I think a lot of book reviewers were smacked as children. Some of them must have at least been bullied. How else to explain their admiration for the ability not to flinch?

Just look at the first page of results when you Google “unflinching book review.” At the British newspaper the Independent, for instance: “Book review: Unflinching look into the eye of a needle.” Then there’s NPR, a particularly shameless offender with both “Unflinching evil in ‘Say You’re One of Them’,” and “Three Books in Unflinching, Unforgettable Voices.” And from the Harvard Crimson, we get “Unflinching Didion Courageously Tells All in ‘Blue Nights’”—which seems redundant, if nothing else. (Unflinching and courageous? Send that woman the Medal of Honor!)

At the British Guardian, though, Robert McCrum does them all one better, issuing a stern and bizarre directive to all would-be authors: “A great memoir should be an unflinching mirror.” I presume that’s some kind of Snow White reference.

So what exactly does McCrum, as synecdoche for book reviewers everywhere, mean by an “unflinching book?” (I’m expanding his definition of memoir, here, to encompass everything, nonfiction and fiction alike.) Simple: one that is “as merciless on [the author/protagonist] as on their adversaries,” and “self-pitiless” in its introspection, and possessed of a “searing honesty.” One, in other words, whose telling of a story is not just ordinarily frank and straightforward, but painfully, masochistically, leg-waxingly so, particularly for the narrator.

So actually, it’s not that book reviewers admire the ability not to flinch, exactly; they just want authors to have suffered. If you weren’t left bruised and bloodied—at least emotionally—by the act of writing your book, you did it wrong. Next time be more self-pitiless.

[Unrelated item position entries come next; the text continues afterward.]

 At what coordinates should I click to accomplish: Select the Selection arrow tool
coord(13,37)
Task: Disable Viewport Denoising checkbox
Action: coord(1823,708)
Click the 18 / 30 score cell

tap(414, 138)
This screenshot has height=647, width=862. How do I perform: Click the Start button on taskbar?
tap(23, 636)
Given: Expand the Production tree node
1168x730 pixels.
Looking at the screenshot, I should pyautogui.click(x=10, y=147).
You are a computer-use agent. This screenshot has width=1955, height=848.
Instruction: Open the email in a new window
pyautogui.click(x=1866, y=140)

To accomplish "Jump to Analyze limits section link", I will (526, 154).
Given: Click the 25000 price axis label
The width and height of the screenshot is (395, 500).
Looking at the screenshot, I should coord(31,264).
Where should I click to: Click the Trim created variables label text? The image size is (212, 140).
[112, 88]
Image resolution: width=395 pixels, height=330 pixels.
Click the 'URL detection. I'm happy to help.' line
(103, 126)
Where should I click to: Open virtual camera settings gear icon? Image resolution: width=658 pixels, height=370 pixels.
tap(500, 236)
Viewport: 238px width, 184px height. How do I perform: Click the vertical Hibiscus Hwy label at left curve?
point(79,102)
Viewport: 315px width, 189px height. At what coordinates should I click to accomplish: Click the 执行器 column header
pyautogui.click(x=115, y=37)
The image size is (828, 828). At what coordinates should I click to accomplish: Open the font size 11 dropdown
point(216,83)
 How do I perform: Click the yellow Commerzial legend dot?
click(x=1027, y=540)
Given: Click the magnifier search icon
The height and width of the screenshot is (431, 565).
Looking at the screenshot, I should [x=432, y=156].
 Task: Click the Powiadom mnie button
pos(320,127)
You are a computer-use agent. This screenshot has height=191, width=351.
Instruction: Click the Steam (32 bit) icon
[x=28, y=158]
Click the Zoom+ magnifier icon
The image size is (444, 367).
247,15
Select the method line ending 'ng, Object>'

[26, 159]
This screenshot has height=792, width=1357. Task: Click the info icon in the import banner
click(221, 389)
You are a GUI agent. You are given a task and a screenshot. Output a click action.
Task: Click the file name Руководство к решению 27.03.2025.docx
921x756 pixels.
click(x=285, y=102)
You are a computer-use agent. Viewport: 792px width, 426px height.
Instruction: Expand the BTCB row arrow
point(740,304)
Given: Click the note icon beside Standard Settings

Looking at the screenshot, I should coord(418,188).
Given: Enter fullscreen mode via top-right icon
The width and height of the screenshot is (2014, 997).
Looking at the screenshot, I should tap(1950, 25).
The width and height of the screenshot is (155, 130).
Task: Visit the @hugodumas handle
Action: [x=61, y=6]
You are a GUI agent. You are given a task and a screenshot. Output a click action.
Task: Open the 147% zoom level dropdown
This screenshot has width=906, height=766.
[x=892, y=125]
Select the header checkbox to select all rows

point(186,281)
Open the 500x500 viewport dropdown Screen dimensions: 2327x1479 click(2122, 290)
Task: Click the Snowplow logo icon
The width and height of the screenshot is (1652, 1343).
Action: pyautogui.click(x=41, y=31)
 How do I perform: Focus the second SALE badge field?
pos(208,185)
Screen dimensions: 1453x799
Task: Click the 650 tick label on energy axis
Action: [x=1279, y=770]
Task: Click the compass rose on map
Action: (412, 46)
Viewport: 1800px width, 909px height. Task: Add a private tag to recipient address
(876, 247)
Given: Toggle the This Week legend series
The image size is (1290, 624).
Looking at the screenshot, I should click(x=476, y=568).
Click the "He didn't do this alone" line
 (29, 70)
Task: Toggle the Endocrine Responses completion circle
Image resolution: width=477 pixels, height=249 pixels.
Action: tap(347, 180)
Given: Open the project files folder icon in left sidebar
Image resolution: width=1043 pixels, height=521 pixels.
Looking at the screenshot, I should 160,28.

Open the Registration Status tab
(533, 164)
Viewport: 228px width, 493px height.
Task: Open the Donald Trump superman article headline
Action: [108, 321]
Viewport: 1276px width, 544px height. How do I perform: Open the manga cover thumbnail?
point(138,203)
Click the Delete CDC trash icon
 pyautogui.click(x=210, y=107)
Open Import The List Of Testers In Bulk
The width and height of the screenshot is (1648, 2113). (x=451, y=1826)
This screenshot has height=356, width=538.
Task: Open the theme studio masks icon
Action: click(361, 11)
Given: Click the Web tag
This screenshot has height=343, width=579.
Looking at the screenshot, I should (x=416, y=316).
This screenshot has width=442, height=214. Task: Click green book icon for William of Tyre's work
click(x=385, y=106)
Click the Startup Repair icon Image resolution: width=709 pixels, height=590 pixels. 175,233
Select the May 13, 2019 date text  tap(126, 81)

The problem is, that kind of brutal self-honesty doesn’t strike me as a very good criterion for judging writing. Yes, okay, memoirists who clearly have their heads up their own asses are often dull to read, and novels whose characters seem completely oblivious to their own shortcomings are often limp and uninspiring.

Yet sometimes a narrator who doesn’t entirely face up to his or her flaws is far more fascinating than one who is relentlessly self-flagellating about them. Witness Humbert Humbert. Witness The Tell-Tale Heart. Witness Alan Greeberg’s recounting of his role in the subprime mortgage crisis, in The Rise and Fall of Bear Stearns—which is one long flinch if ever I saw one, and utterly engrossing because of it. The joy in many books comes not from being told a story straight, but in working out what motivates a person—real or fictional—to tell it the way they do.